Q: What is the base salary of Mr. Jensen?

A: The base salary of Mr. Jensen is $2,175.

Q: How much commission does Mr. Jensen earn per policy sold?

A: Mr. Jensen earns a commission of $250 per policy sold.

Q: What is the equation that represents the relationship between Mr. Jensen's total income and the number of policies he sells?

A: The equation is:

Total Income = 2175 + 250x

Q: What is the slope of the equation?

A: The slope of the equation is 250, which represents the commission earned per policy sold.

Q: What is the y-intercept of the equation?

A: The y-intercept of the equation is -2175, which represents the base salary.

Q: How can I use the equation to find Mr. Jensen's total income for a given number of policies sold?

A: To find Mr. Jensen's total income for a given number of policies sold, you can plug the number of policies sold into the equation. For example, if Mr. Jensen sells 5 policies, his total income would be:

Total Income = 2175 + 250(5) = 2175 + 1250 = 3425

Q: What if I want to find the number of policies Mr. Jensen needs to sell to earn a certain amount of money?

A: To find the number of policies Mr. Jensen needs to sell to earn a certain amount of money, you can rearrange the equation to solve for x. For example, if you want to find the number of policies Mr. Jensen needs to sell to earn $5,000, you can set up the equation as follows:

2175 + 250x = 5000

Subtracting 2175 from both sides gives:

250x = 2825

Dividing both sides by 250 gives:

x = 11.3

Therefore, Mr. Jensen would need to sell approximately 11.3 policies to earn $5,000.

Q: Can I use this equation to represent the relationship between Mr.
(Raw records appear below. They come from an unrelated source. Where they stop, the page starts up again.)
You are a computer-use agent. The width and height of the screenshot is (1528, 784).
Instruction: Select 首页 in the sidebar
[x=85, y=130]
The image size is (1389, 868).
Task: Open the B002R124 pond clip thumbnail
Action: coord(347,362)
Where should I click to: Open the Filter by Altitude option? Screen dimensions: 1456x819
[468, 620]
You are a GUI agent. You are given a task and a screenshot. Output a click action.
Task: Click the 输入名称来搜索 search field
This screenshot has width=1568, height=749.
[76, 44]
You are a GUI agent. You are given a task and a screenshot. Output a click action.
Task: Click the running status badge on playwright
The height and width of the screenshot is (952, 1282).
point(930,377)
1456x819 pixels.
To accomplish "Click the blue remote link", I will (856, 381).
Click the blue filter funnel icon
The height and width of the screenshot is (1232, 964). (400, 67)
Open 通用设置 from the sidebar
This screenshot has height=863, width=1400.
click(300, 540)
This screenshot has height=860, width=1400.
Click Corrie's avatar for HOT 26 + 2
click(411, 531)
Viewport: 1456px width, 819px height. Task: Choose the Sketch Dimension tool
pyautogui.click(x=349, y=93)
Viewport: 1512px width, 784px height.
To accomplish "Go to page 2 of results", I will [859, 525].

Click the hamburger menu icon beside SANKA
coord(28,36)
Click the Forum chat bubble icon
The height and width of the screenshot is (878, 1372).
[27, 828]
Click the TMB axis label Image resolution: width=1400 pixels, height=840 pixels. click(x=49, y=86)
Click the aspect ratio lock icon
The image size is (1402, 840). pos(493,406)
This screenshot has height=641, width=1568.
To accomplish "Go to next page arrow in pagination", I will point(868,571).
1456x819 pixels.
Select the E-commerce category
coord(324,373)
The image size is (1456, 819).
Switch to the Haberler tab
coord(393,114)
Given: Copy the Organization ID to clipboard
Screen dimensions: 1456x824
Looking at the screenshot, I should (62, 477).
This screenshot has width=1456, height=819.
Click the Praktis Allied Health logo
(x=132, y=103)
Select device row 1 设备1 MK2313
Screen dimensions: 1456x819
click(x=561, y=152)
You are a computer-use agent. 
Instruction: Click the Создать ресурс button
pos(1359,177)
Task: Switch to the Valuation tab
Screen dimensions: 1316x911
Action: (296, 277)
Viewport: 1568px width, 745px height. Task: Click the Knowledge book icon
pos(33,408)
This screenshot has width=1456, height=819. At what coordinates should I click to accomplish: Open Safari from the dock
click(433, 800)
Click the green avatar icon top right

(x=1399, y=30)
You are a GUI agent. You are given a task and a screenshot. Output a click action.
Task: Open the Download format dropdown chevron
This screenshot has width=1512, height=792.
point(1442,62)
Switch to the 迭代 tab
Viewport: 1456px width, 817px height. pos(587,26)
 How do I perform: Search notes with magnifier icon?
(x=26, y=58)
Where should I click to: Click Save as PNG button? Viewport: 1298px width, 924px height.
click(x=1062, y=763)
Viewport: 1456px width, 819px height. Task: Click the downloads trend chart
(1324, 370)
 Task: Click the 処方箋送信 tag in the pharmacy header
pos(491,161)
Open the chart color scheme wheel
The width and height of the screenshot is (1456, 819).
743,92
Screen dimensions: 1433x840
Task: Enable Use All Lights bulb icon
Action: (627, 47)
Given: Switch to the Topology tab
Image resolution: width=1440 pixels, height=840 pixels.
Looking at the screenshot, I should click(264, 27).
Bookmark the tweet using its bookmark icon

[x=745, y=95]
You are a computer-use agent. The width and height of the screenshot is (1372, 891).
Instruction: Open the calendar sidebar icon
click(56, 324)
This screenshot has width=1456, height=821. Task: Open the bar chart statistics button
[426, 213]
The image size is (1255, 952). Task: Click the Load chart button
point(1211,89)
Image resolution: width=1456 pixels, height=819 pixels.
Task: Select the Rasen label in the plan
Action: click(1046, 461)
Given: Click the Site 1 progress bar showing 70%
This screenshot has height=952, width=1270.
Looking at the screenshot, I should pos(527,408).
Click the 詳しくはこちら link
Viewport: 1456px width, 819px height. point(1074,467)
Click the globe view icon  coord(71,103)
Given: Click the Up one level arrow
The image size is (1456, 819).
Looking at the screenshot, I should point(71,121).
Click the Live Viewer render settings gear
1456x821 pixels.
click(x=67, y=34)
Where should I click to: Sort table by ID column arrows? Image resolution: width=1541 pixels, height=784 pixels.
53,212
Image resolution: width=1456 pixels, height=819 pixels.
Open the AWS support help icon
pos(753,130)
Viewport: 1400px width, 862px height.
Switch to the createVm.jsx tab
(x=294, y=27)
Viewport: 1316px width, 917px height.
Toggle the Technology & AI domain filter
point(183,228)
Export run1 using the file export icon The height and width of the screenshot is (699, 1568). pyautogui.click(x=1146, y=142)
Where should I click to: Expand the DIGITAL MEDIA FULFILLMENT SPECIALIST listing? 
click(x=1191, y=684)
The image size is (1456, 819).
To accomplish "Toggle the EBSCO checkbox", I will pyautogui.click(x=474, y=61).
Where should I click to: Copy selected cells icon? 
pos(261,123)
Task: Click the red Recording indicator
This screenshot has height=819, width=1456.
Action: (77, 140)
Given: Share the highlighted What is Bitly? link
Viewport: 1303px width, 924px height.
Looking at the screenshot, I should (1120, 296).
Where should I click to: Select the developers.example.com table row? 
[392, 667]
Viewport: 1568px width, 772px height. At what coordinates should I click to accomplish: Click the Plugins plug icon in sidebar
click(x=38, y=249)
Jensen's salary and commission for any given month?

A: Yes, you can use this equation to represent the relationship between Mr. Jensen's salary and commission for any given month. The equation is based on the assumption that Mr. Jensen earns a commission of $250 per policy sold, and that his base salary is $2,175. As long as these assumptions are true, the equation will accurately represent the relationship between Mr. Jensen's salary and commission.

Q: What if Mr. Jensen's commission rate changes?

A: If Mr. Jensen's commission rate changes, you will need to update the equation to reflect the new commission rate. For example, if Mr. Jensen's commission rate increases to $300 per policy sold, you can update the equation as follows:

Total Income = 2175 + 300x

Q: Can I use this equation to represent the relationship between Mr. Jensen's salary and commission for other salespeople?

A: No, this equation is specific to Mr. Jensen and his commission rate. If you want to represent the relationship between a different salesperson's salary and commission, you will need to create a new equation based on that salesperson's commission rate and base salary.

Conclusion

In this article, we answered frequently asked questions about Mr. Jensen's salary and commission. We covered topics such as the base salary, commission rate, equation, slope, y-intercept, and how to use the equation to find Mr. Jensen's total income for a given number of policies sold. We also discussed how to use the equation to represent the relationship between Mr. Jensen's salary and commission for any given month, and how to update the equation if Mr. Jensen's commission rate changes.